The question of money occurred to me. I had noticed some loose gold and a couple of five-pound notes in one of the drawers which Gedge had opened, and having a duplicate set of keys in my pocket, I transferred the whole—a little under fourteen pounds—to my pocket.

Then I took out my cheque-book. It was too large to be carried in my pocket, therefore I tore out a couple of dozen or so, folded them, and placed them in an envelope.

I recognised that I could draw money with them, yet the bank need not know my whereabouts. If these people, who would, I suppose, call themselves “my friends,” made active search to find the fugitive “madman,” they would certainly obtain no clue from my bankers.

In the same drawer as the cheque-book I found a black leather portfolio, securely locked.

The latter fact impressed me. Everything else was open to my secretary, who possessed keys, both to writing-table and safe. But this was locked, apparently because therein were contained certain private papers that I had wished to keep from his eyes.
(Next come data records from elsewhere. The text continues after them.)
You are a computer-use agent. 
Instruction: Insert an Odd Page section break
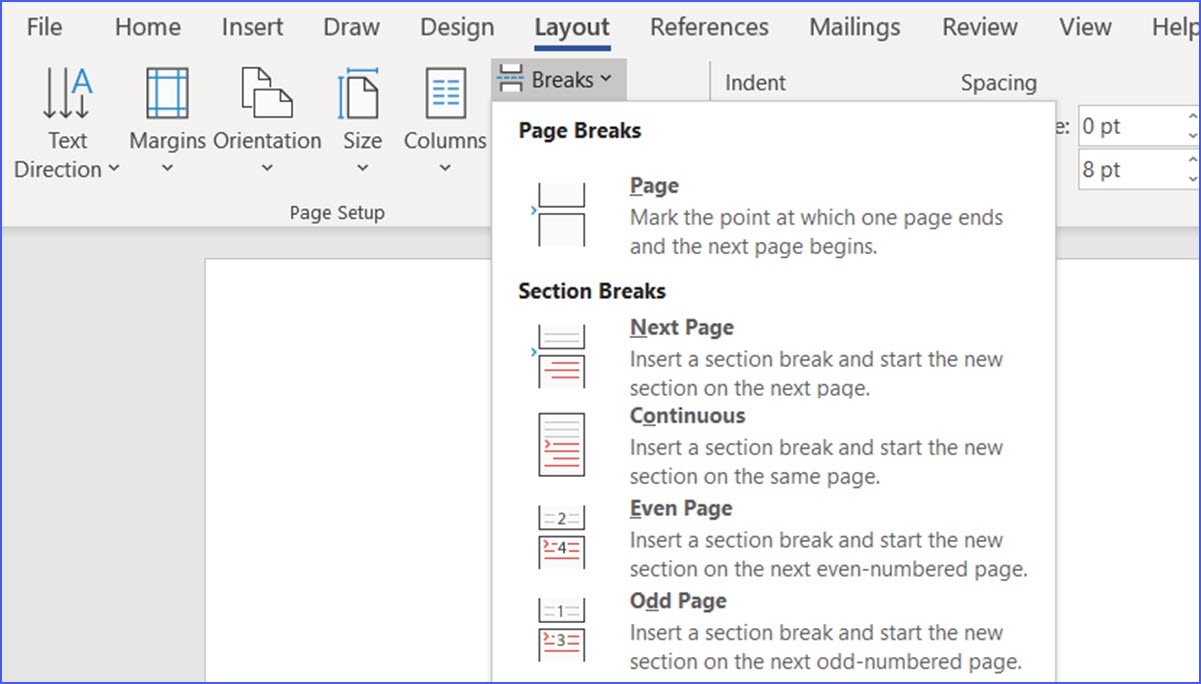coord(677,600)
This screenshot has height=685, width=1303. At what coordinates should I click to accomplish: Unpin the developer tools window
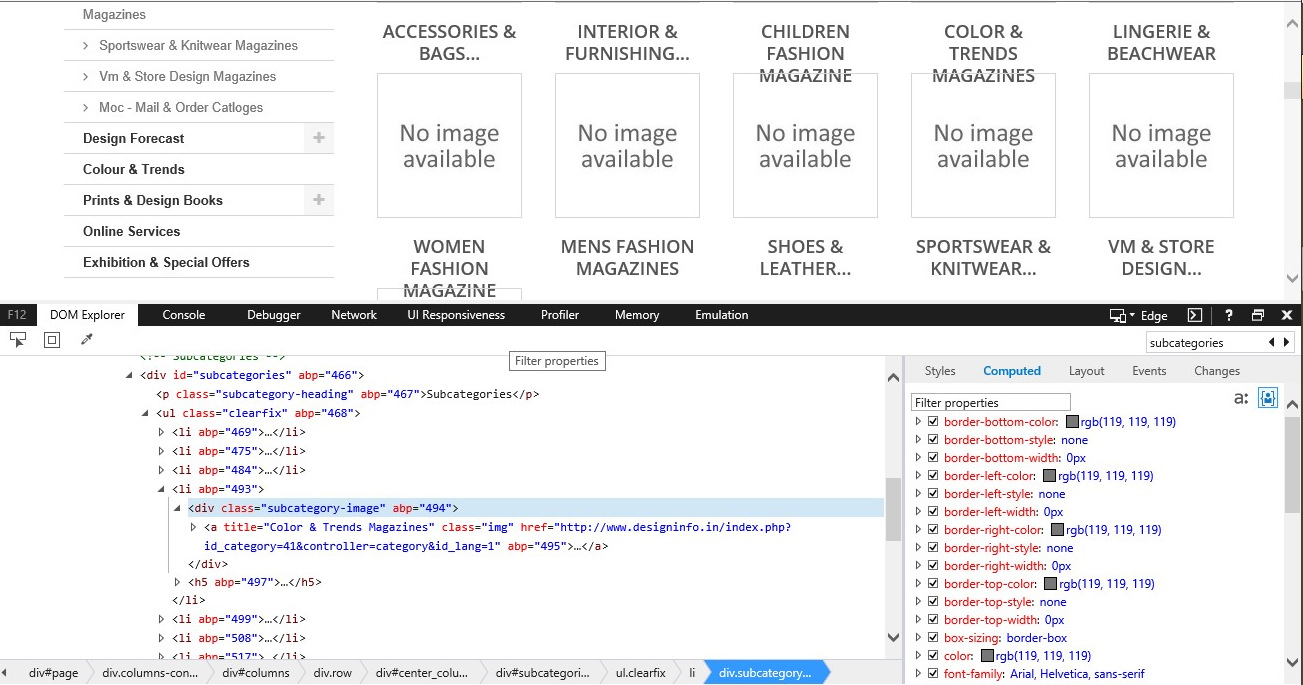point(1258,315)
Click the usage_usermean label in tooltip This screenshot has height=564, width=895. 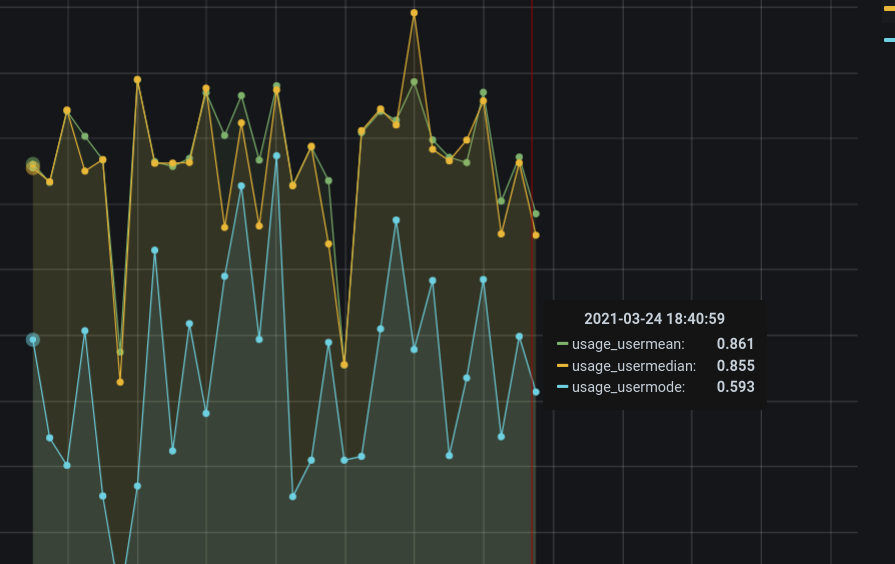coord(628,344)
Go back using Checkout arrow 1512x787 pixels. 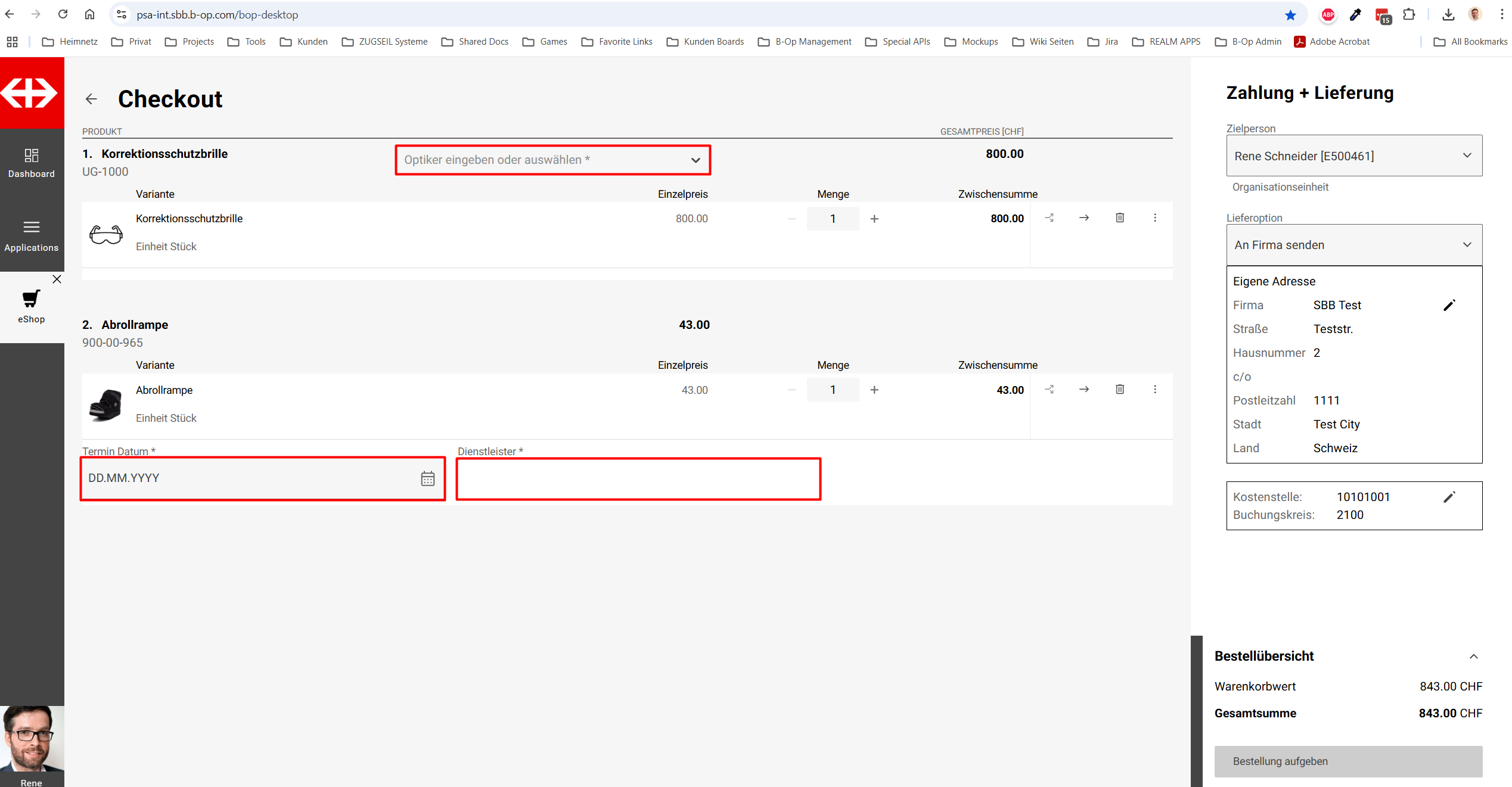91,99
No man, whoever he may be, reposes absolute confidence in his secretary. Every one has some personal matter, the existence of which he desires to preserve secret to himself alone.

I drew forth the locked portfolio, and placed it upon the blotting-pad before me. It was an expansive wallet, of a kind such as I remembered having seen carried by bankers’ clerks in the City from bank to bank, attached by chains to the belts around their waists.

Surely upon my ring I must possess a key to it. I looked, and found a small brass key.

It fitted, and a moment later I had unlocked the wallet and spread my own private papers before me.

What secrets of my lost life, I wondered, might not those carefully preserved letters and documents contain?

In eager, anxious wonder I turned them over.

Next instant a cry of dismay broke involuntarily from my lips, as within trembling fingers I held one of those papers—a letter addressed to me.

I could scarce believe my own eyes as I read it. Yet the truth was plain—hideously plain.